La schizophrénie est le remède,

quel est le mal?

 

  Le roman est le protocole d'une expérimentation grandeur nature, Dr. Jekyll en est le maître d'oeuvre et le cobaye. Le roman est le compte-rendu d'une thérapie de choc, Dr. Jekyll en est le médecin et le patient.

  De quoi souffre Jekyll? D'un Malaise dans la civilisation avancé. Il se sent brimé dans son principe de plaisir, par la société, par un surmoi hypertrophié, chez lui comme chez Freud, les deux reviennent au même. Ses contemporains sont puritains le jour et la nuit libertins, mais le Jekyll nocturne hante le Jekyll diurne et vice versa. Henry Jekyll est un Homo Victorianus raté.
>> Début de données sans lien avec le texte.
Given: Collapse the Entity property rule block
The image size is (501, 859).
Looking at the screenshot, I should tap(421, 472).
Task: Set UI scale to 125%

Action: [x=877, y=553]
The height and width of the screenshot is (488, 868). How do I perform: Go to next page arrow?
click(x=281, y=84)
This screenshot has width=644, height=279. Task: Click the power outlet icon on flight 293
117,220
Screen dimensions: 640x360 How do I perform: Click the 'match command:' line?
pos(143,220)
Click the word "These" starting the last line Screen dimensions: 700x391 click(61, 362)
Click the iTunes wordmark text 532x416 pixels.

  Chacun de nous naît avec le double penchant, du zèle et de la luxure; innés, ils sont donc éthiquement neutres, c'est la société qui les marque, octroyant un plus à l'un et un moins à l'autre. "+" opprime "-", mais ne parvient pas à s'en défaire: "C'est la malédiction de l'homme que ces deux éléments hétéroclites soient liés - que dans la matrice torturée de la conscience, ces jumeaux polaires aient à se battre continûment."

  L'homme est double de nature, hybride de culture. Pour faire le bien pour le bien, pour faire le mal pour le mal, il lui faut remonter le temps du sujet, jusqu'à ses propriétés originelles, avant que le rouleau compresseur social ne les ait perverties.
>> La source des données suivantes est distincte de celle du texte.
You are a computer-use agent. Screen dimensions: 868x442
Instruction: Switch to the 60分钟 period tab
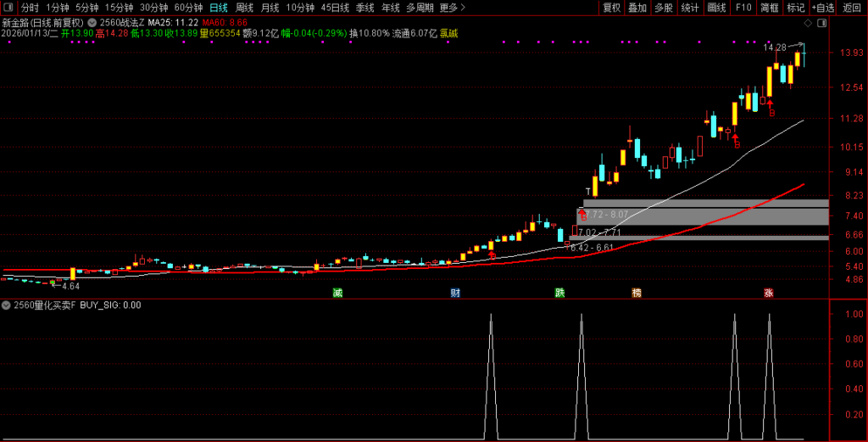click(188, 8)
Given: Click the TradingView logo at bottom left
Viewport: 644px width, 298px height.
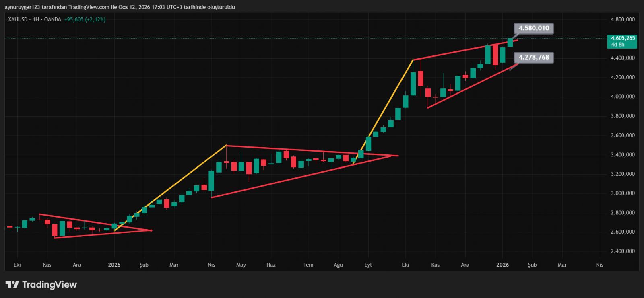Looking at the screenshot, I should (41, 285).
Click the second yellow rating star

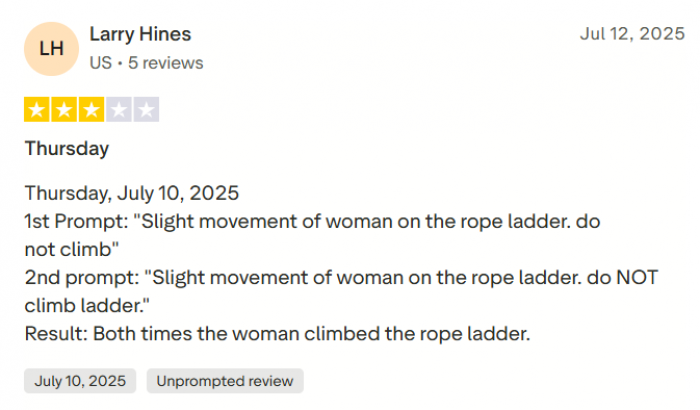coord(64,110)
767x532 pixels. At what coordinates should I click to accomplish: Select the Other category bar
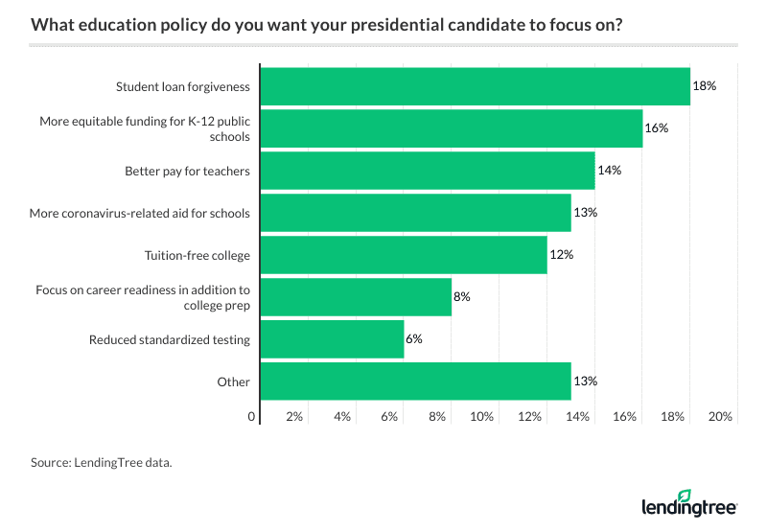pos(415,382)
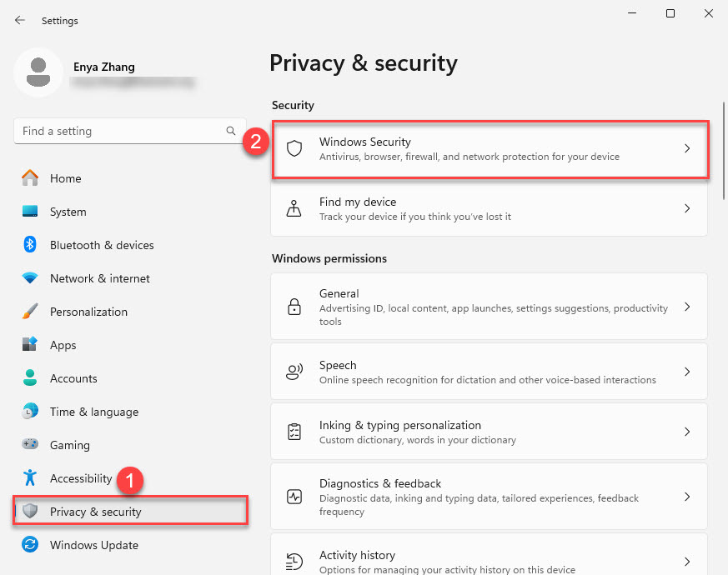Open Find my device chevron arrow
The image size is (728, 575).
(687, 208)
  "Si chacun pouvait être logé dans une entité séparée, la vie serait soulagée de tout ce qui est insupportable; l'injuste pourrait aller son chemin, débarrassé des ambitions et des remords; et le juste pourrait accomplir le bien, dans lequel il trouve son plaisir, sans être exposé au déshonneur et à la pénitence." Le salut est dans la compartimentation, la potion magique servira d'accélérateur de particules.

  Hyde, the id on the hide, n'est donc pas censé être pire que le Jekyll d'avant l'expérience, juste le même débauché, mais serein. Jekyll n'est donc pas censé être meilleur qu'avant, juste le même savant, mais épanoui.
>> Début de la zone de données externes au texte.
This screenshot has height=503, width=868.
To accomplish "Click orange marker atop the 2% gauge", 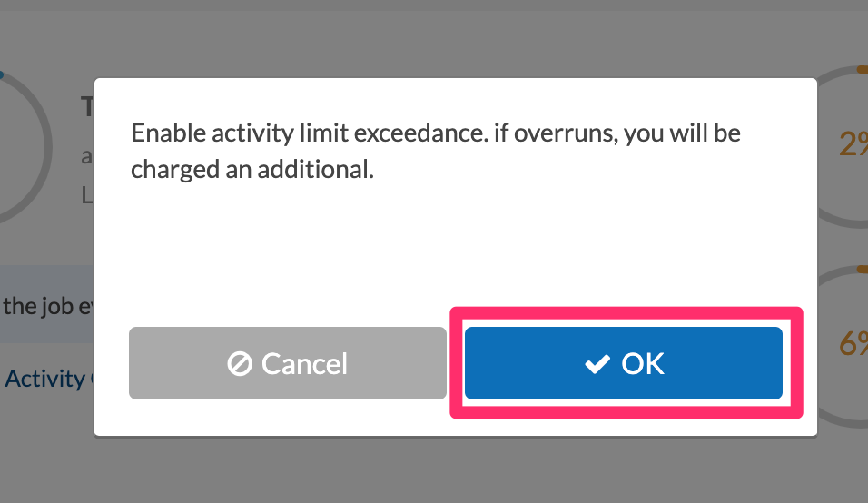I will click(863, 69).
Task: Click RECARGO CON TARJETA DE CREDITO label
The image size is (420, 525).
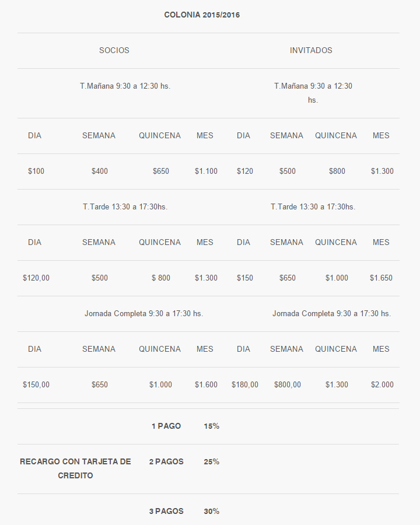Action: [75, 469]
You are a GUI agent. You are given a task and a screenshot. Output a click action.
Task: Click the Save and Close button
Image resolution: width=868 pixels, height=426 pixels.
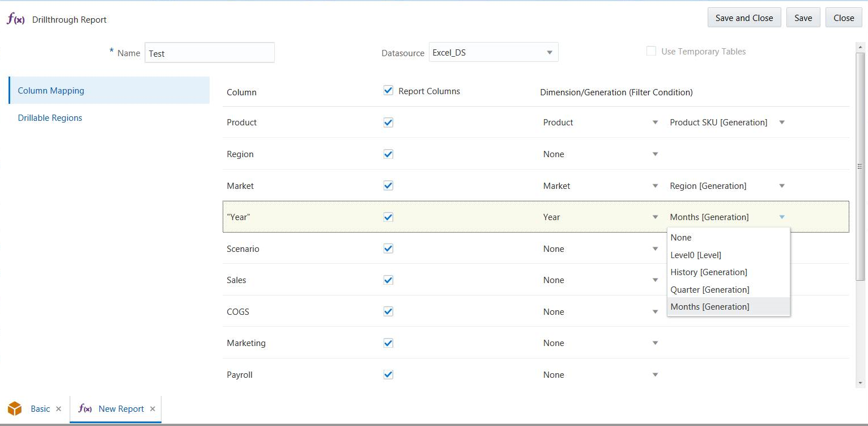click(x=744, y=18)
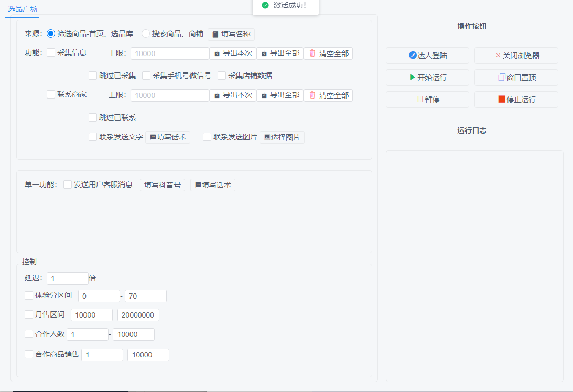Viewport: 573px width, 392px height.
Task: Switch to 选品广场 tab
Action: click(23, 9)
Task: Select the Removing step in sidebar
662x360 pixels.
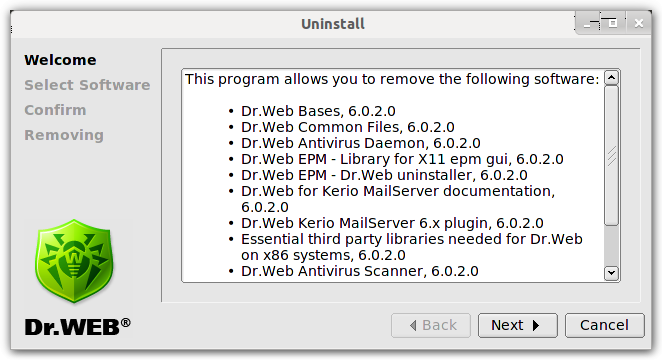Action: tap(64, 135)
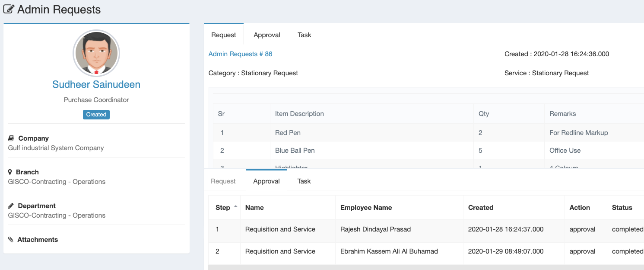Open the Admin Requests # 86 link
Screen dimensions: 644x270
point(240,54)
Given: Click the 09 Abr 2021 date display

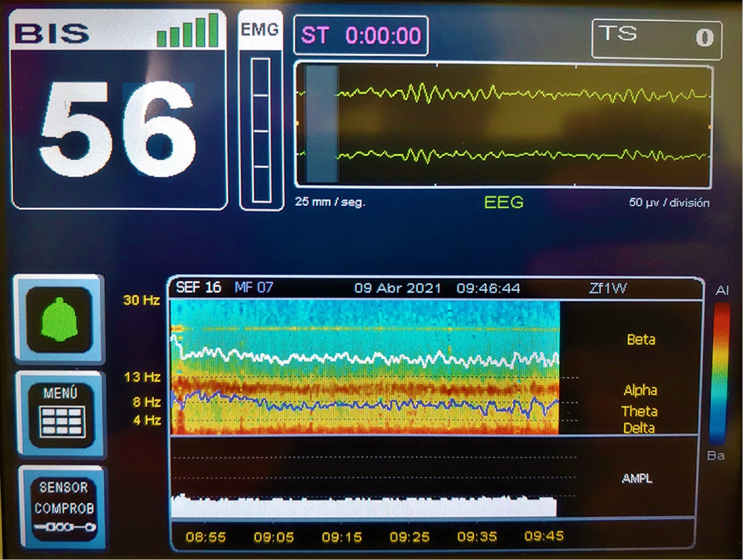Looking at the screenshot, I should pyautogui.click(x=397, y=288).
   Noble projet, il échoue. Hyde dérape, Jekyll déprime. Les germes de l'échec se trouvent dans les termes du standard.

 

 

Jekyll ou la panne du bien

 

  Celui-ci souffre d'une asymétrie dénominative congénitale. Le débauché est doté d'un nom qui lui est propre, alors que le juste garde le nom original. Il en découle une belle pagaille: "Jekyll" est l'antonyme de Hyde et la somme des antinomies; "Hyde" est l'opposé de Jekyll et un de ses aspects. "Dr. Jekyll et Mr. Hyde" oppose le tout à la partie.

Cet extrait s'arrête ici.